> [WHAT YOU SHOULD DO]: The answer must consist of each line below that contains the word "agent", copied in full.

[Items listed in a dataset]
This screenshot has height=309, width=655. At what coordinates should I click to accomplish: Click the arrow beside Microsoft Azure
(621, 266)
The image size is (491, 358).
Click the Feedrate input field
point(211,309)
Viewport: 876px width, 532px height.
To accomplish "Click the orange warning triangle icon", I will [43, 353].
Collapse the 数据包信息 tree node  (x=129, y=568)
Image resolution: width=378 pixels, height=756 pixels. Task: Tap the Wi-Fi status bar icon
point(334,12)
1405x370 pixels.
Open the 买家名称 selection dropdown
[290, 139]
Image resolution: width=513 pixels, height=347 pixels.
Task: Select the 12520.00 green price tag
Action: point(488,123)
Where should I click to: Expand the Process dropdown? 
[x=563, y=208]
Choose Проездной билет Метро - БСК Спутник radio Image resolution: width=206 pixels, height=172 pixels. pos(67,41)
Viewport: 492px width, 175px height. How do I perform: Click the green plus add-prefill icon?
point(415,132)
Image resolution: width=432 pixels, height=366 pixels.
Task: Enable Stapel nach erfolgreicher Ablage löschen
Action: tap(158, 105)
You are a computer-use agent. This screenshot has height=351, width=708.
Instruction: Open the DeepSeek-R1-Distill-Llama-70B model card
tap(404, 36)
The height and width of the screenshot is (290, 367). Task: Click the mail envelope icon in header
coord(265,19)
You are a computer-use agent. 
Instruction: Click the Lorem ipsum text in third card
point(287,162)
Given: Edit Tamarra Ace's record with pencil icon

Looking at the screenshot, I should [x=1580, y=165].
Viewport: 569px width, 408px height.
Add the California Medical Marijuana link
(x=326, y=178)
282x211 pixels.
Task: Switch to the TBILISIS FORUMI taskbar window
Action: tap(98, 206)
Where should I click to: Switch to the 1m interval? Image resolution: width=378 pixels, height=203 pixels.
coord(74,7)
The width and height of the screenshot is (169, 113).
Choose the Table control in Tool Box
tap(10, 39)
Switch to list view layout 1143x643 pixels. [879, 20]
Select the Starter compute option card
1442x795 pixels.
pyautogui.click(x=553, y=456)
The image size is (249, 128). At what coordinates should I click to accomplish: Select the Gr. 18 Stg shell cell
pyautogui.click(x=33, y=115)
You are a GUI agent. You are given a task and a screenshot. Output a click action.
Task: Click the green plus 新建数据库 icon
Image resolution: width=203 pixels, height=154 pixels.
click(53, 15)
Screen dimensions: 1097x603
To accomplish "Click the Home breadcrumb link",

> [THE COMPLETED TASK]:
You are a computer-use agent. This screenshot has height=351, width=708.
You are a computer-use agent. 
You are a GUI agent. You are given a task and a screenshot. Output a click action.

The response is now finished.